» **EXERCISE OBJECTIVE**:
All lines in the records below with the word "agent" must be returned.

» **MATERIAL SUPPLIED**:

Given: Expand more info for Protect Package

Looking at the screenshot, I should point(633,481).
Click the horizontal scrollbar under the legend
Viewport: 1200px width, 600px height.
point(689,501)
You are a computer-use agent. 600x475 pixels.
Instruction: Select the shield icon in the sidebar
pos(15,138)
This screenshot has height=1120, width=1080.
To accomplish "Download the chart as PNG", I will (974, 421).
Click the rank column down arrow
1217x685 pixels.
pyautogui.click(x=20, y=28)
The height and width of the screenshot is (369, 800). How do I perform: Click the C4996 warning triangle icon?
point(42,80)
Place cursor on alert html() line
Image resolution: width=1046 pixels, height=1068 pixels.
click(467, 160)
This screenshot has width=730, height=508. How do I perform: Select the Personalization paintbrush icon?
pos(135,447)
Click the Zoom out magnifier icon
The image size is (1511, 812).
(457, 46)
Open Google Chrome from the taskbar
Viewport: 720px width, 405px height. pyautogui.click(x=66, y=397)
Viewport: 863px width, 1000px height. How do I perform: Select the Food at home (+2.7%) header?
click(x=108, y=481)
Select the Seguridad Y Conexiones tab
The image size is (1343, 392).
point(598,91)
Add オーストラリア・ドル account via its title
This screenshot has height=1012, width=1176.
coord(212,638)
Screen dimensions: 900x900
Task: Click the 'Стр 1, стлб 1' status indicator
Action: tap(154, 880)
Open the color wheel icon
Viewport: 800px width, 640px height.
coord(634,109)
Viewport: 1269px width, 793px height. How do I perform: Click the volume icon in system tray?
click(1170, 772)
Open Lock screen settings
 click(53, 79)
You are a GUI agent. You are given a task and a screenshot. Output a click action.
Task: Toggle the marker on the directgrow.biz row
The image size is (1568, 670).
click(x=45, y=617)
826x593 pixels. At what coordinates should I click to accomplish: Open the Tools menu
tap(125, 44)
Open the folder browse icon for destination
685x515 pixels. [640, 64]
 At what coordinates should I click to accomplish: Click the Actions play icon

» **EXPECTED OUTPUT**:
You are a computer-use agent. 600x475 pixels.
You are a GUI agent. You are given a task and a screenshot. Output a click action.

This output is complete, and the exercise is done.